There’s never been a better time for us all to shout out about our sector. Games are played across British society, from children to Prime Ministers to OAPs, even astronauts on the International Space Station. Over half of British adults and almost all children play games regularly. Games have wide impact, helping patients recover from surgery, teaching valuable skills to children, employing 12,000 creative technologists and delivering billions in economic impact, as part of a global market that’s growing to over $100bn.

We’re already a world-class digital industry growing at speed in every corner of the country but we face intractable problems. A BGI could help plug the finance gap that can hinder or damage our fledgling studios and put significant new money into funding the production of nearly 40 cultural games every year, some of them up to £500,000. Games play to the core strengths of the UK, creativity and technology, and now we need more funding to trigger more jobs, growth and more global blockbusters. We must encourage more games investment by structuring the funding so it widens the investment circle and helps safeguard success by providing mentoring.

A BGI should champion games’ cultural impact on British life, and negate the continual scapegoating of our industry. Let’s launch a national British Games Week to celebrate games culture around the country. Let’s fund games competitions with grant prizes, hackathons, cultural projects and a high tech red carpet event. Let’s promote the important curation and cultural contribution of the National Videogame Arcade.

We want games to be at the heart of educational policy and would fund games that teach British children STEM subjects. In time, our vision for the BGI is to help tackle the industry’s skills problems, and work with universities and studios to capture best practice and train staff online in the latest techniques.

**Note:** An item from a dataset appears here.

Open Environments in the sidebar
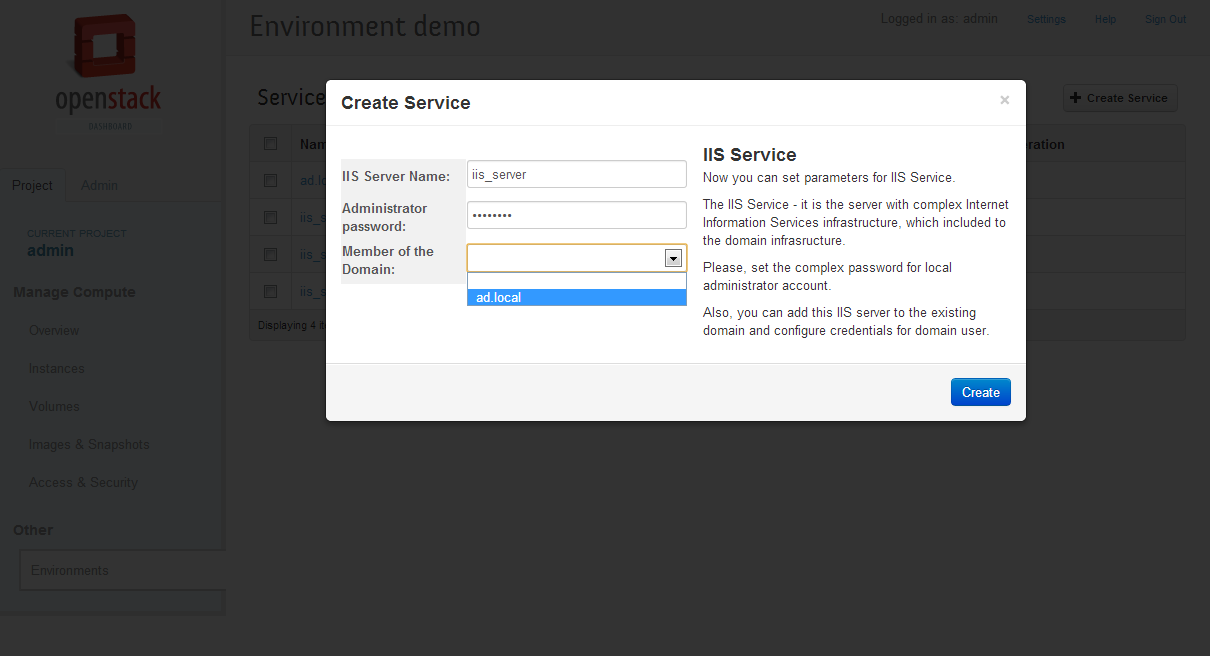 point(70,571)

Both games industry trade bodies have fought hard on initiatives that have benefitted the sector as a whole. We’ve seen long term wins from PEGI, NextGen Skills, Video Game Tax Relief, Games London, university accreditation, migration policy, improved R&D tax credits, Digital Schoolhouse, the Prototype and Skills Investment Fund. The BGI is an opportunity for our sector to take a big step forward. We want to build upon the trade bodies’ initiatives and we’re delighted that both are backing our call for a new British Games Institute:

Dr Jo Twist OBE, CEO UkieWe know games are an economic success story, but games are also a key part of culture and an important form of expression, not just entertainment. We have long supported the call for a dedicated and coordinated approach to supporting and funding content, talent and new ideas, to give our sector and businesses the cultural capital to innovate. In my own commissioning experience at the BBC and Channel 4, as well as the success Ukie has seen through our initiatives such as Games London and Digital Schoolhouse, the need to fund and celebrate the diversity of games as a key part of culture brings enormous longer term economic benefits.”

Dr Richard Wilson, CEO of TIGA “TIGA stands for games developers and digital publishers and our objective is to strengthen the games industry. We should introduce a British Games Institute to drive the sector forward. We would welcome the BGI implementing TIGA’s long standing proposal for a Games Investment Fund, increasing productivity in the industry by working with leading universities – particularly TIGA Accredited universities – to promote best practice, and promoting British games culture with a new national games week filled with events, hackathons and competitions around the UK.”

Theresa May has identified the Creative Industries as one of 5 sectors to assist. Games are one of the least well-funded. Games’ economic impact was worth 23% of the UK’s combined screen sector, compared to 60% for film and the remainder for TV and animation. But film compares favourably to games, getting £170m per annum compared to just £5m for games. That’s 30 times more public funding.

The BFI is a remarkable organisation doing valuable work funding commercial film production, research and educational projects as well as heritage and training projects. We want to use the BFI as a template for a new agency funded by new government money to deliver long term impact for the video games industry.

We believe that games should receive the same recognition and status as other British Creative Content sectors. It should win funding in proportion with its achievements and its massive potential for growth.

Now is the time to get behind this call for significant new public funding and place games at the heart of the UK’s economic and cultural future, where we belong.